Harimau Indonesia Battalion (literally Indonesian Tigers) was an Indonesian guerilla group operating in the South Sulawesi region against the Dutch.

== History ==
Harimau Indonesia Battalion was created in 1945 in the Dutch Indonesia to fight against the Dutch rule. The group consised mostly of graduates of the National Junior High School in Masakaar. They attacked and occupied the Empres Hotel on 29 October 1945 from NICA and succeeded in freeing colleagues who were originally detained by NICA.

Force operated between 1946 and 1947 in the city of Makassar and its surrounding areas, including Gowa, Takalar, Pangkep, Barru, Enrekang, and Tana Toraja. They were divided into small, fast-moving units.
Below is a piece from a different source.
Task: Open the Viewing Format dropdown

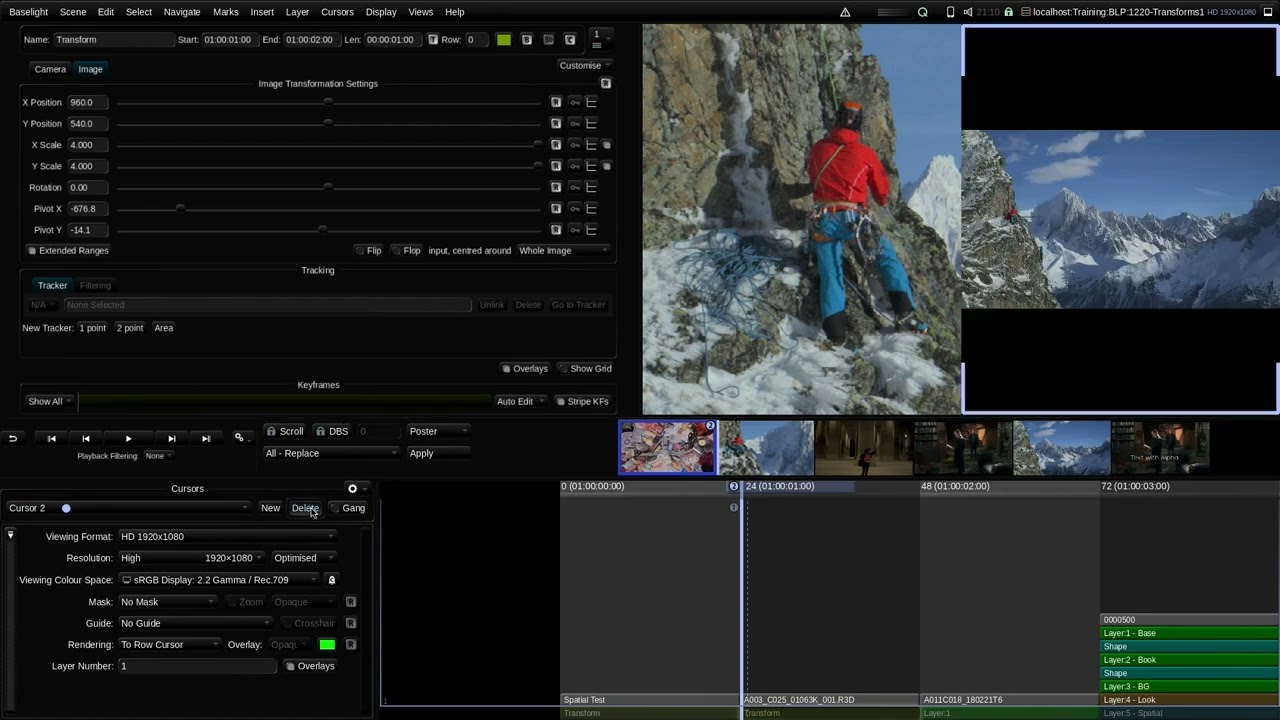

Its leadership structure as established was:
- Supreme Leadership: Mochammad Syah
  - Makassar City: Robert Wolter Mongisidi, Daeng Bahang
  - Gowa And Takalar: Mochammad Syah, R. Endang
  - Pangkajene Kepulauan And Tanete-barru: Mochammad Syah, M. Kasim Dm, Maulwi Saelan
  - Massenreng Pulu And Tana Toraja: Andi Sose, P.b. Harahap
In October 1946 Andi Sose moved to Enrekang to expand Harimau Indonesia branch there.

On 17 August 1949 the battalion joined the South Sulawesi Guerrilla Unit. On 4 March 1952 as a part of demobilisation of former guerillas the battalion led by Andi Sose joined the National Indonesian Armed Forces as the 720th TNI Battalion. However a faction of the group led by Abdullah Haddade initially did not join. In late May 1954 a group of 64 Harimau Indonesia rebels led by Boy Malingkas surrendered in Makassar. Abdullah Haddade himself surrendered in late June.

== Legacy ==
In the city of Makassar there is a statue standing commemorating the battalion.